Trusted by 375,005 students
Access to over 1.5 million titles for a fair monthly price.
Study more efficiently using our study tools.
Information
Subtopic
Literary CriticismIndex
Literature1
Introduction
Nina Taunton and Darryll Grantley
The late medieval and early modern body has been attracting critical attention for well over a decade now. Poststructuralism, evolving beyond semiotics (though never abandoning it altogether) has sent critics down paths which merge the semiotic with the somatic. Incorporating the principles of semiology as a means of interpreting varieties of discourses around the body, critics have increasingly resisted assumptions about the grounding of culture in language with its universal system of codes and structures (and therefore ultimately unifying objectives) towards the altogether more bumpy terrain of bodily signifying practices. On its journey from linguistic to somatic signification, the body has wound round itself a spiral of proliferating and competing discourses. To quote Keir Elam quoting Julia Kristeva:
[t]he reaction against the linguistic turn and its prophylactic sterilizing of the body has been what we might term the corporeal turn, which has shifted attention from the word to the flesh, from the semantic to the somatic' - a turn 'pre-announced in Julia Kristeva's notion of the preverbal and pre-semantic semiotic chora, the battleground of the subject's competing bodily drives which 'makes the semiotized body a place of permanent scission.' (1996, 143)1
Cultural historians, literary scholars and feminist theorists, having rescued the body from the margins of critical attention and having intensively investigated it and its parts from the point of view (for example) of the material, the ludic, the carnivalesque and the grotesque, are now turning their attention to areas still unincorporated into the mainstream of poststructuralist studies of pre-modern corporeal materiality.2 Indeed, the fertile field of studies on the body more traditionally associated with the human sciences - biology, anthropology, sociology, medicine - is now being thoroughly picked over for multiple and multilayered semiotic-somatic meaning, while the totalizing impulse of semiology has now more or less been superseded by theories which stress instability, plurality, scission and discontinuity - and which reinscribe the body into narratives of difference and otherness. In what he calls the 'body boom' in Shakespeare studies, Keir Elam lists a 'ghost army of early modern organisms to anatomize. The Shakespearean critical industry has become the Shakespearean Corps' (1996, 142, 144). The boom has extended way beyond the bodies in Shakespeare. Embracing interdisciplinarity and postmodernism, writers on the early modern body continue to make their own significant contribution to a corpus of works travelling full circle from rejection of totalizing philosophies which assume the universal in the particular to a deeper appreciation of the unstable, the discontinuous, the fragmented and the marginal in pre-modern culture. For example, as Jonathan Sawday has discovered, the early modern vogue for anatomies, both textual and corporeal, could betoken both an interest in the workings of the insides and outsides of human (and animal) bodies, and fears that textual/corporeal parts, once atomized and anatomized, never reassemble into the whole that they once were. In The Body Emblazoned, he explores the paradoxical function of dissection, which provided a means both of expanding knowledge of the body, and of breaking up the philosophical and religious body of knowledge whose goal was universality and completeness (1995, 1-15).

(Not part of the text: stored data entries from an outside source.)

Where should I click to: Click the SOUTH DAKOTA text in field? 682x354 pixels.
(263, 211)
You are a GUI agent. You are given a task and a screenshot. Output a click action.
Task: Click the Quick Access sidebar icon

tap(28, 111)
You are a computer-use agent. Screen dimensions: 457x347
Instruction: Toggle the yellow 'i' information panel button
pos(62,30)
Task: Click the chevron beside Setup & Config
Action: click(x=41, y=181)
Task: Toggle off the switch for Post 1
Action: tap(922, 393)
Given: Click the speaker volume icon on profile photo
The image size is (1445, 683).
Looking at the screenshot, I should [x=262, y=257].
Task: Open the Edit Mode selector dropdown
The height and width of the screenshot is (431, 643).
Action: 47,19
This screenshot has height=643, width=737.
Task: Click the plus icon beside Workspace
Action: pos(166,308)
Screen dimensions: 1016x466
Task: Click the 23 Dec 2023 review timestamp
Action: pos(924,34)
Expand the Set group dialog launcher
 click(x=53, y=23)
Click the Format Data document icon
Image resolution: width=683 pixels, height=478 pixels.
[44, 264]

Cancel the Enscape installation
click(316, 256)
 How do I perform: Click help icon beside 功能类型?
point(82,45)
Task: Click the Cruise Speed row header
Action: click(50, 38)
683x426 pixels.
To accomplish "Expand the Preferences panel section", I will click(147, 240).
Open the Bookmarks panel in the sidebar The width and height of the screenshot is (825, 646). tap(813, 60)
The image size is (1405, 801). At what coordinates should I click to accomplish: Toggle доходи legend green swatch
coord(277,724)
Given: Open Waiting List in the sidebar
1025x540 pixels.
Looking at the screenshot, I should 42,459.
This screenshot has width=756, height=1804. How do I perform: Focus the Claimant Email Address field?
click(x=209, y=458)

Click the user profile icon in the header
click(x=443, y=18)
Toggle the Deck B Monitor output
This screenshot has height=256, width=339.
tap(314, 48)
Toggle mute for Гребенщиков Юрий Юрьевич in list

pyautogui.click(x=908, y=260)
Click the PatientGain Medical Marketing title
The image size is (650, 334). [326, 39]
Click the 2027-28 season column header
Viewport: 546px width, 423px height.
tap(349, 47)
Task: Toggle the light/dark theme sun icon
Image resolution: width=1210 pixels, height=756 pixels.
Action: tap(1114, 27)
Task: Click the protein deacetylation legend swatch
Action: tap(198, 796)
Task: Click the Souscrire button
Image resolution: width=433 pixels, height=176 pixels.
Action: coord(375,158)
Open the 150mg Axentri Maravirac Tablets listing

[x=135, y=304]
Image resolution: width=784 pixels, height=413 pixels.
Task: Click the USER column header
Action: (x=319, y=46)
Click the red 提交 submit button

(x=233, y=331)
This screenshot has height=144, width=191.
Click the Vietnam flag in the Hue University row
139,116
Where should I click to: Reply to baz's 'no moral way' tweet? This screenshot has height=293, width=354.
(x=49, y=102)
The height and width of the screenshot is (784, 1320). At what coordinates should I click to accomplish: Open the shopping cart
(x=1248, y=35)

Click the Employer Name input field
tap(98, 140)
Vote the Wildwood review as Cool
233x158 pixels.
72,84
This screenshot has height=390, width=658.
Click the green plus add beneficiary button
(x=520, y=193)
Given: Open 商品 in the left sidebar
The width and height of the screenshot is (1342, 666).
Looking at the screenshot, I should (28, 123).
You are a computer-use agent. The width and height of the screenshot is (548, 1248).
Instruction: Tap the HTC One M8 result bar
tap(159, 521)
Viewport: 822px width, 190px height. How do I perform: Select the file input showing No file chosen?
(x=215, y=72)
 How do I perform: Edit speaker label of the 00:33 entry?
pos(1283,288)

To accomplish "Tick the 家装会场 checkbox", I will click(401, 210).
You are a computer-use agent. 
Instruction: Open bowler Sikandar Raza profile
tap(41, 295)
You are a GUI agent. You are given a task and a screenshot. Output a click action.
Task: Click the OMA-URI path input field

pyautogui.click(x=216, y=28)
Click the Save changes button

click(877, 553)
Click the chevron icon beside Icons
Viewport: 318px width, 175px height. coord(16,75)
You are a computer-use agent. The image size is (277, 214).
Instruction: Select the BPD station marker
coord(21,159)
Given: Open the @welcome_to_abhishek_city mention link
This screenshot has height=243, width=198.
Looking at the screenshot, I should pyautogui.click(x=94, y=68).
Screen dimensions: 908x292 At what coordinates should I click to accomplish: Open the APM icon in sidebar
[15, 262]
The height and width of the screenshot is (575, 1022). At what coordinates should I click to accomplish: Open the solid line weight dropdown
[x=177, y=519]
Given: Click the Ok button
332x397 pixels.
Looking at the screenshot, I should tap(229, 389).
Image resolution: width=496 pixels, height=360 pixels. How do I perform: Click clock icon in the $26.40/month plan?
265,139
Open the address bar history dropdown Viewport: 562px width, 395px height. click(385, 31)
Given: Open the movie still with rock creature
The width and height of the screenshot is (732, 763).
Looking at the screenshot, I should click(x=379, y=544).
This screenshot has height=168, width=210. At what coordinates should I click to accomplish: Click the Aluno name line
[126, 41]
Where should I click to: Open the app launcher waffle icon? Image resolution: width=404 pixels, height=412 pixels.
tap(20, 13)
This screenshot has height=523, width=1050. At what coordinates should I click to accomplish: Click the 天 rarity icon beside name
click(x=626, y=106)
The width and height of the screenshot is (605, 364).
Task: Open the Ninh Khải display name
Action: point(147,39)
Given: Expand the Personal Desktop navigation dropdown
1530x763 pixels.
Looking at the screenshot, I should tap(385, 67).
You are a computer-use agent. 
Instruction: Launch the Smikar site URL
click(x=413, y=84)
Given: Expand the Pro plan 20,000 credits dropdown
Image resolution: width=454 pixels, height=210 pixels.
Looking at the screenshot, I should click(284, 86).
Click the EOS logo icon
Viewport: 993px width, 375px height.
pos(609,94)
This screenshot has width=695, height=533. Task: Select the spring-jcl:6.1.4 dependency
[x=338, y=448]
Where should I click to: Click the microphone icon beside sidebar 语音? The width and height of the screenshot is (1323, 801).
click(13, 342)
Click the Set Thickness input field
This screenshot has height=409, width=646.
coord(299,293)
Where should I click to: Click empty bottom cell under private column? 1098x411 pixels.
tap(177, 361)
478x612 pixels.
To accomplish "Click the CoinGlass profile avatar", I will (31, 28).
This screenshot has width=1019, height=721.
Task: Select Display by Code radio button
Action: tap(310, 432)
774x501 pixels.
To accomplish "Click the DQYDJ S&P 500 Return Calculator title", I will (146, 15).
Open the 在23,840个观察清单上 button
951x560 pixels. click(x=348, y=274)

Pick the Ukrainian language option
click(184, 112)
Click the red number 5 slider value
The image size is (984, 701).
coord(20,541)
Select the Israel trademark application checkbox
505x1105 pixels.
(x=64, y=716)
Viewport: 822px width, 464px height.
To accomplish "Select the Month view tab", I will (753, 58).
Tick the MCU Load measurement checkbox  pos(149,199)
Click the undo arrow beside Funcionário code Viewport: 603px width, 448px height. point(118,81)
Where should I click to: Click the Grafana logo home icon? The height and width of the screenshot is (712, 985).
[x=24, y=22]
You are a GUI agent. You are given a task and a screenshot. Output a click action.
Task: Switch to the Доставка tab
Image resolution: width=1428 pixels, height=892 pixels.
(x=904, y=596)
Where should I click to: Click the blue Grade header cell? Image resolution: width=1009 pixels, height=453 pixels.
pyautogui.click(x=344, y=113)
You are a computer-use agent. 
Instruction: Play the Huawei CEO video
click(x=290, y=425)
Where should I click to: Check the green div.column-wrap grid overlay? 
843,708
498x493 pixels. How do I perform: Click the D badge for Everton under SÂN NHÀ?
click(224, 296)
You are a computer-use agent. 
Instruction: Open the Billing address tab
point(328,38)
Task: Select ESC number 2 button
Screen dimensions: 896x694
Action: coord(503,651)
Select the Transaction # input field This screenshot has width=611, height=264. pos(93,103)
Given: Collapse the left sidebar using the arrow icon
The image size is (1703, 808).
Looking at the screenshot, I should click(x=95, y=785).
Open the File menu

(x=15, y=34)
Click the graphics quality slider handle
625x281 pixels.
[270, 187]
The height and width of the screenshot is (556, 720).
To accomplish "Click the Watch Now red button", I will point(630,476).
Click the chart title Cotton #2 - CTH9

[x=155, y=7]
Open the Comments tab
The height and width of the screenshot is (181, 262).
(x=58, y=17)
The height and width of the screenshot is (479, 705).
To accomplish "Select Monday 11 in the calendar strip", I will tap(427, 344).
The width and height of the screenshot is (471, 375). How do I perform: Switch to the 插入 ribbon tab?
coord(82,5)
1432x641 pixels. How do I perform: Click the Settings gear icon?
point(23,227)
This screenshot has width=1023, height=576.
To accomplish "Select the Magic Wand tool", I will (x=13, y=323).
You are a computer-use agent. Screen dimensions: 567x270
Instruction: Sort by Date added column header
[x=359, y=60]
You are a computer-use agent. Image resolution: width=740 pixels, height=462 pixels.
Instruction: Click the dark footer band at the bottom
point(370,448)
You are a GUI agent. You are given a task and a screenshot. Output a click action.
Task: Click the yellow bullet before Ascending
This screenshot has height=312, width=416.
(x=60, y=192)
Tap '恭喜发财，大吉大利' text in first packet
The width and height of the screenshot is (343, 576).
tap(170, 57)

The present volume intervenes in debates such as these, with a collection of essays which demonstrate that work on the body continues to break new ground. In moving away from Shakespeare somewhat, the essays carry forward debates about grotesque, spiritualized, mortified, unaccommodated, sexualized, institutionalized, textualized, regimented, destabilized, demonized, dissolved bodies into areas reaching beyond existing Shakespeare criticism. Taking as its chronological starting point the female body of late medieval devotional literature, the volume proceeds to a consideration of the representation of gendered bodies in literature. It then examines sixteenth-century occupational orderings of the (male) body in education, the civil service and the army, and involves explorations into a variety of rituals for the purification, ordering and disciplining of the flesh. It includes enquiries into the miraculous royal body, demon bodies and the 'virtual' body of satire, and ends in the late seventeenth century with dramatic representations of the diseased body, and the grotesque bodies of travellers' tales as signifiers of racial difference.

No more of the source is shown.